The other shift that reluctantly crept into my life was a need for other mothers on the trail. I am beyond grateful to have built such strong relationships with other adventure loving moms in the baby years. As the boys have gotten older and more independent themselves, I have needed to rely on my tribe with all forms of parenting: shared snacks and clothes, shared eyes in treacherous situations, keeping a toddler motivated, shared experiences in motherhood that would seem insane to talk to any other grown up about, and even shared yelling in an effort to keep our little ones safe. We are all much more chaotic on the trail now, following toddler pace and path, and feeling like a nuisance in nature has been a big ego hit. RM’s independence has come at the cost of mine. I am now fully reliant on these women that I adore, and I share in the responsibility of their kids as well. My tribe has morphed into a village without me even noticing and I discovered that it does truly does take a village.
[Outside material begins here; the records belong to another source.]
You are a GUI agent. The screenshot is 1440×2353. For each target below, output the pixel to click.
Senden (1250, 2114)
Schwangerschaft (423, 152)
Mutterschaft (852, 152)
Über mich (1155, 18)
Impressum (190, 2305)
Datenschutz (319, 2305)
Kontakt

While it is a continuous struggle for me mentally, I keep pushing myself to get outside with my boys at least once a week. In the winter months I even try to host a hike once a week as a personal checkpoint to force myself outdoors. It is hard. Hard to get two boys dressed, and then myself, and keep everybody warm for equal amounts of time. Some days one wants to come in after five minutes on the same day the other could stay out all day, some days we find a nice balance. Some days I freeze until the point it takes my feet an hour to thaw after we go inside because I am unwilling to end their fun. Days that are bitter, days that are perfect, days full of tears, days full of snacks, mud, snow, puddles, ice, heat, stickiness. You name it, we are living through it. It is hard, but it is always worth it. Everyone ends those days outside in a better mood than we started.
I push our limits because a connection and appreciation for nature is important for me to instill in my boys. I want to push their curiosities of the world around them, and I want to encourage their independence. There are also the days that I do it just because I know their yelling doesn’t seem so loud outside. So we continue to play and grow together.